I’m a journalist, editor, photographer, and graphic designer currently based in strange but beautiful San Francisco. Originally, I was born in Poland, in an equally strange but beautiful place called Szepietowo. Unlike Fog City, the home of jazz, street art and beat poets, Szepietowo had no artists or poets. In fact, most forms of public self-expression had been put into hibernation after the second world war. Poland could be a dreary place back then, but it made us appreciate the small things with an intensity very few can understand. The anticipation of eating an orange, a fruit so exotic and rare, we only ate it on Christmas Eve. The absolute awe of seeing someone in a new pair of Levis. I still remember vividly the excitement of eating my first banana.

You couldn’t buy such things in Poland back then. There were a lot of things we couldn’t do. Certain kinds of music, hair styles, even architecture was forbidden. The government literally controlled every aspect of your life. So we did the hardest thing any family could do. We left everything behind. We packed light and drove through the mountains into Traiskirchen, a small town just outside of Vienna, primarily known for its refugee camp. Our new home.
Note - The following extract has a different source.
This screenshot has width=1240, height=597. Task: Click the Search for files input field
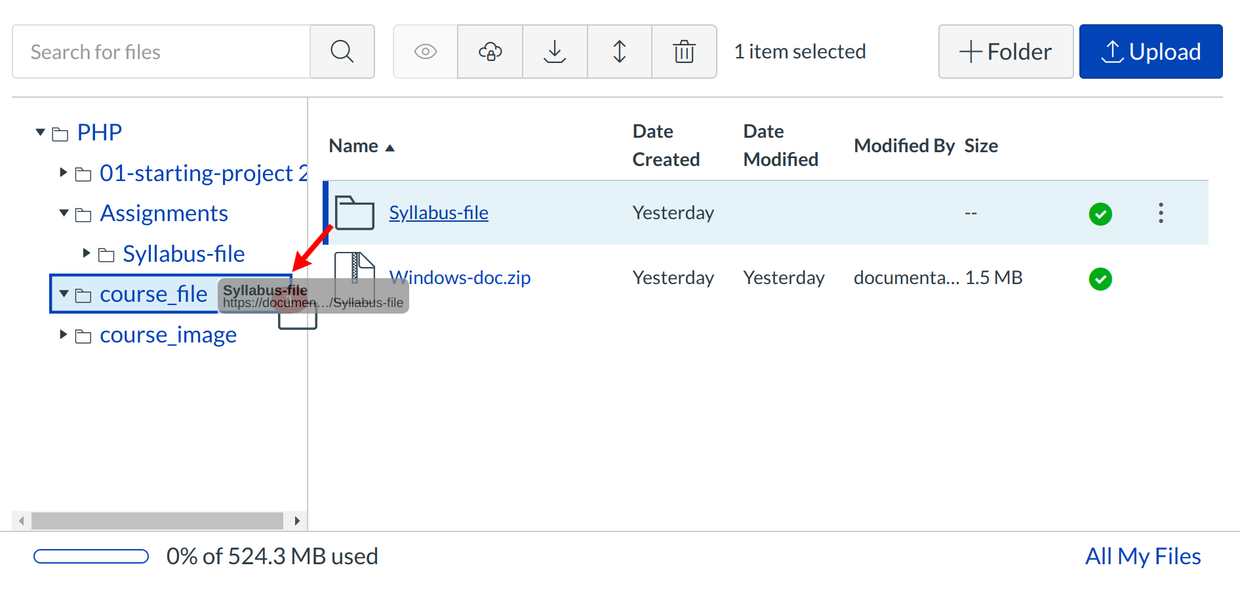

In Traiskirchen we lived in a large gym-sized room full of strangers, and we weren’t allowed to leave. The room was lined with bunk beds, and piles upon piles of suitcases. We were poor and totally alone but the air around us was full of promise. It was an experience you knew would hurt every step of the way, but you did it because it would eventually pay off. Or at least, you hoped it would.

I didn’t learn to read until I was nine years old, and by that time I had lived in half a dozen homes and attended four different schools in three different countries. The moment I learned Polish, I had to learn German, and the moment I mastered that we moved to Canada where I had to learn English, then French. Beyond languages, I don’t think I learned a single thing in the first eleven years of my life.
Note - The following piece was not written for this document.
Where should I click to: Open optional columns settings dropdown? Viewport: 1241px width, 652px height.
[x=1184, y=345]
The stars were perfectly aligned for me to fail. I didn’t have to do anything special to make it happen, I just had to let the natural trajectory of my life continue as it always had. But for some reason, I didn’t.

It’s incredible the kinds of things you could learn on your own – I learned calligraphy and illustration, I learned to differentiate between a white-tailed deer and an elk, I learned how to use a camera and I learned what it takes to write a really good story. Hemingway taught me how to fight, Dostoyevsky how to forgive, and Sartre made me realize that none of it really mattered anyway. I learned that luck was made of grit, and that happiness could be found in the smallest of places – tucked between the pages of a book, captured in a photograph, weaved into a poem or embossed onto a piece of paper.

Those early years taught me that bookstores were often warmer than classrooms, that kindness was more important than competition, that winning someone over was more rewarding than winning the race, and that you can accomplish anything you want as long as you have the right people in your corner.